Overfitting in Decission Tree: What is the best practice to check the overfit indication?

Hello Yosafat,

as recommended by Mohammed Deeb you should split your data into a training set and a test set. Train your decision tree on the training data and compute the accuracy of your model for the training data (training accuracy). Next compute the accuracy of your model for the test data (test accuracy). If your model is subject to overfitting, the training accuracy will be larger than the test accuracy.

Best,

Michael

Utkarsh Singh

Decision trees are prone to overfitting. You already have a lot of samples and considerable amount of features.

1) Divide your dataset into train and test sets (80:20). Use 20% of your training data for validation (holdout method). You could also go for k-fold cross validation.

2) Train your DT by varying model parameters (especially the number of splits, high number of splits or the depth could be causing the overfit in your case). For each model plot training vs. validation error. The best fit is the case where validation error is closest to train error. Example: if on increasing the number of splits, validation error increases significantly as compared to training error, then it is an overfit case.

3) Although validation set should be used to tune parameters of algorithm. However, if you just use train and test sets, overfitting is said to happen when test error is significantly low compared to training error. Conversely, overfitting is evident if test accuracy is significantly high compared to training accuracy.

4) To be completely sure of overfitting, check the variance. Overfitting model has high variance.

5) If despite everything, your model still overfits, following are your options: (a) Reduce the number of input features (Feature selection), (b) Try other classifiers like Random Forest or SVM.

Useful references for you:

https://datascience.stackexchange.com/questions/48166/why-can-decision-trees-have-a-high-amount-of-variance
https://www.kaggle.com/getting-started/183376
https://machinelearningmastery.com/how-to-reduce-model-variance/
https://datascience.stackexchange.com/questions/60423/validation-curve-interpretations-for-decision-tree
https://scikit-learn.org/stable/modules/learning_curve.html

Ritika Lohiya

Pruning a decision tree might help in handling over-fitting. Over-fitting in decision tree is mainly due to the lack of representative instances.

For applying pruning you can fine tune the following parameters and re-observe the performance of the classifier: (1) max_depth: represents depth of the tree. More you increase the number, more will be the number of splits and the possibility of overfitting. (2) min_samples_split: represents minimum number of samples required to split an internal node. If you use 100% of the samples at each node, it will show underfitting, if you use 10%, it might show overfitting. Tune it accordingly. (3) min_samples_leaf: represents min. no. of samples required to be in the leaf node. The more you increase the number, more is the possibility of overfitting.
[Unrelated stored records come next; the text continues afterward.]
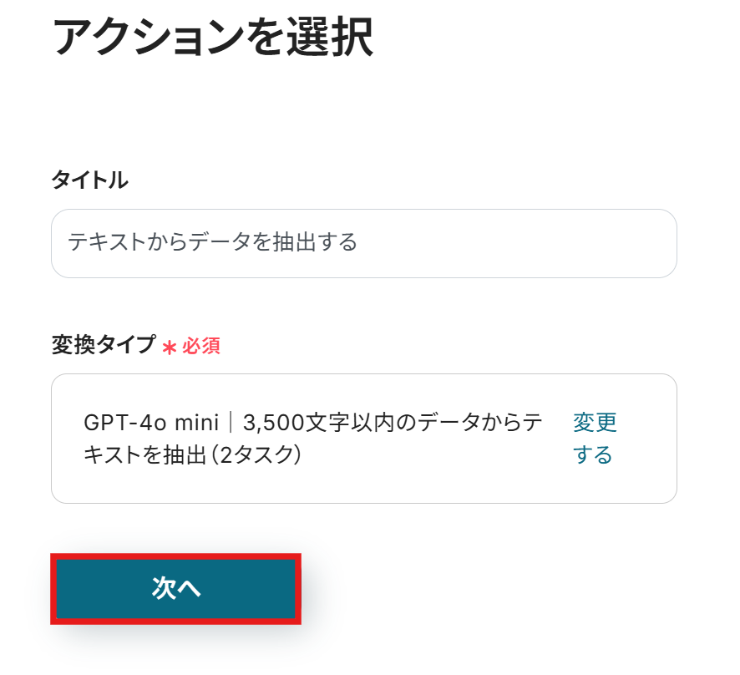Click the タイトル field label

[89, 179]
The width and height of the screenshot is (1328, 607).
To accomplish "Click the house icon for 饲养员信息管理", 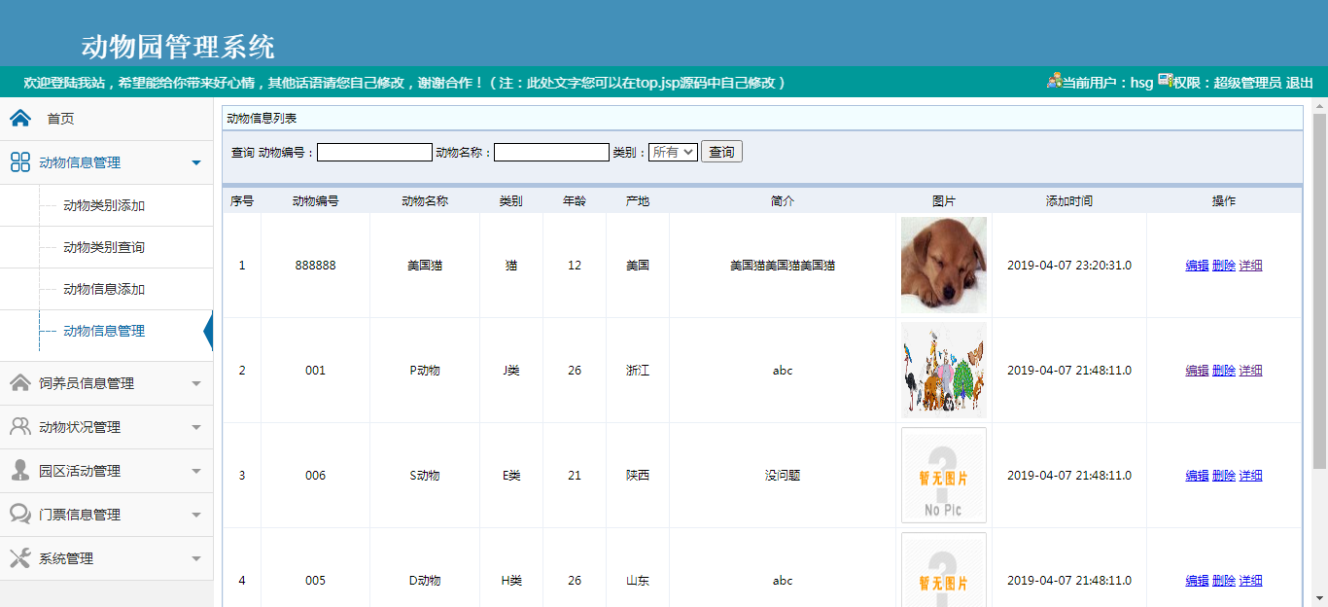I will pos(20,383).
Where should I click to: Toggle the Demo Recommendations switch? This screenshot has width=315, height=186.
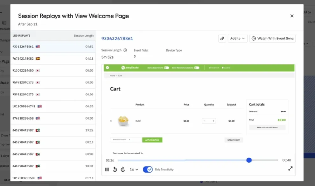click(x=197, y=68)
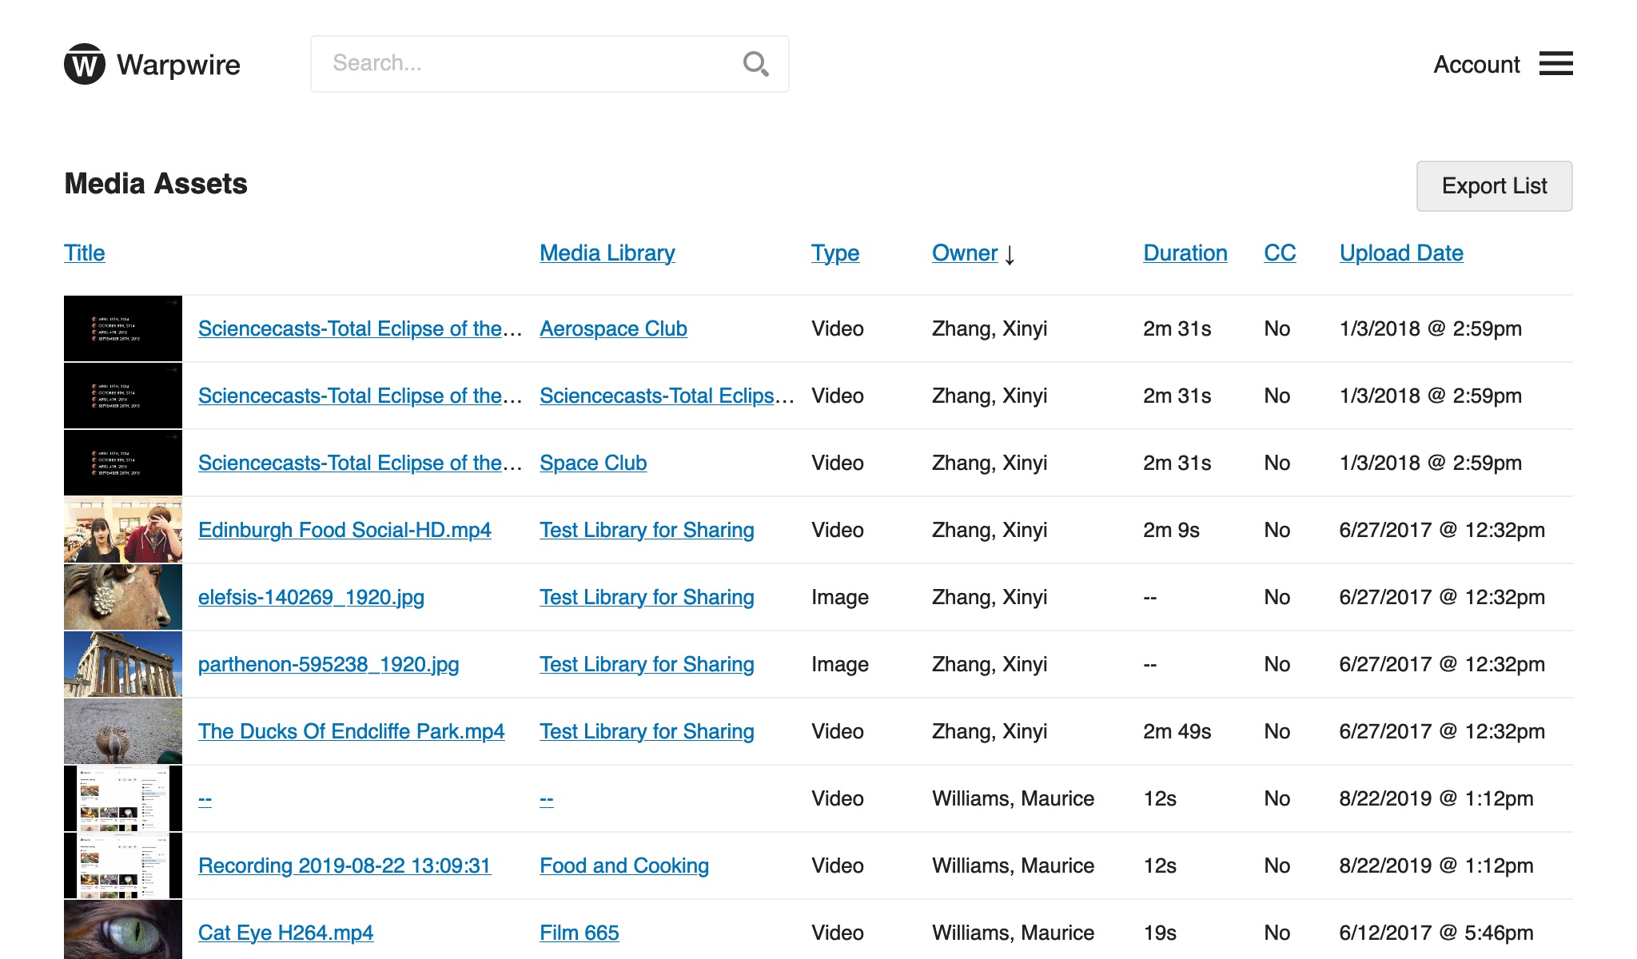Open the Aerospace Club library link
The image size is (1637, 959).
coord(613,328)
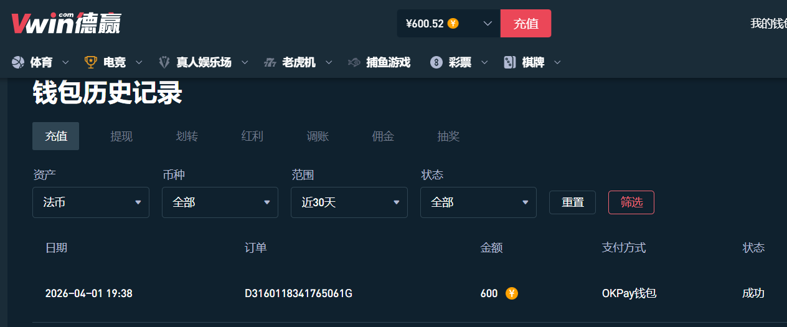Image resolution: width=787 pixels, height=327 pixels.
Task: Click the slot machine 777 icon
Action: click(270, 62)
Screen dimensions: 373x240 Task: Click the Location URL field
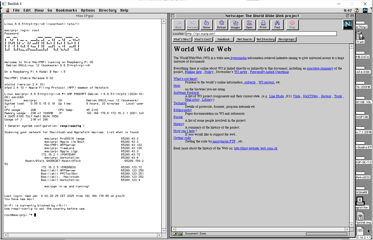click(261, 34)
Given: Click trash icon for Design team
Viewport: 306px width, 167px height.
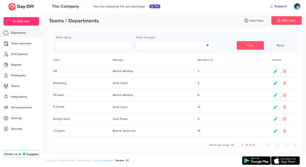Looking at the screenshot, I should pyautogui.click(x=284, y=119).
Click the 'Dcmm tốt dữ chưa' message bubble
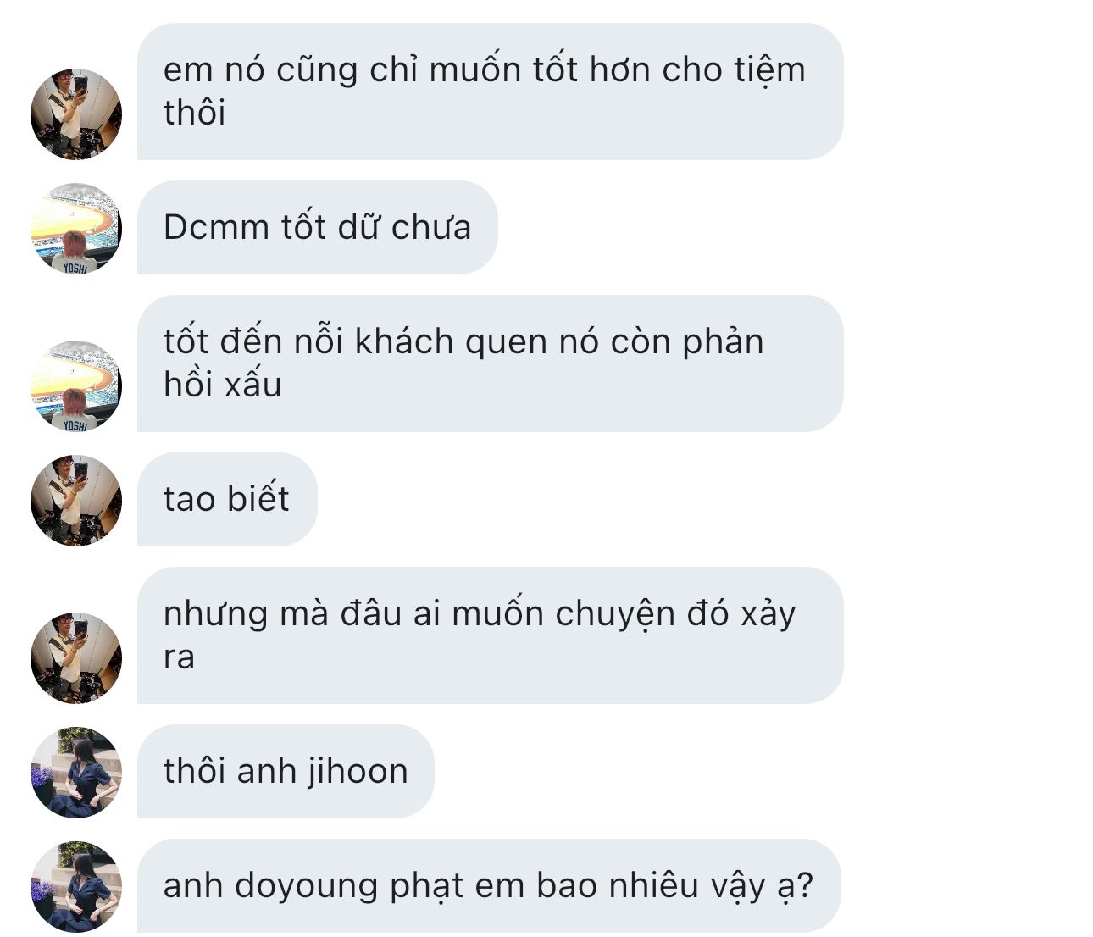This screenshot has width=1093, height=937. coord(317,227)
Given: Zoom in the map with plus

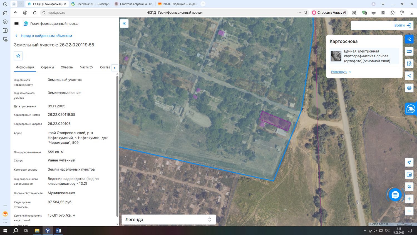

Apart from this you can also apply cross validation techniques such as stratified k-fold cross validation for re-sampling the dataset in training, test, and validation sets to avoid overfitting.

Moreover, decision trees are prone to overfit the data. Therefore, ensemble techniques such as random forest can be used that have the capability to reduce variance without increasing the bias.

Sumaia M. Al-Ghuribi

In Addition to the previous useful answers, I suggest to use k cross validation, it will give accurate results than dividing the dataset into only one part for training and testing dataset.

Muhammad Ali

Have a look at Article An Overview of Overfitting and its Solutions

https://statisticsbyjim.com/regression/overfitting-regression-models/

https://towardsdatascience.com/dont-overfit-how-to-prevent-overfitting-in-your-deep-learning-models-63274e552323

Dasaradharami Reddy Kandati

Overfitting a model is a condition where a statistical model begins to describe the random error in the data rather than the relationships between variables. This problem occurs when the model is too complex.

Overfit regression models have too many terms for the number of observations.

Is there any Daubechies 44 Wavelet Packet Transform Implementation for Python?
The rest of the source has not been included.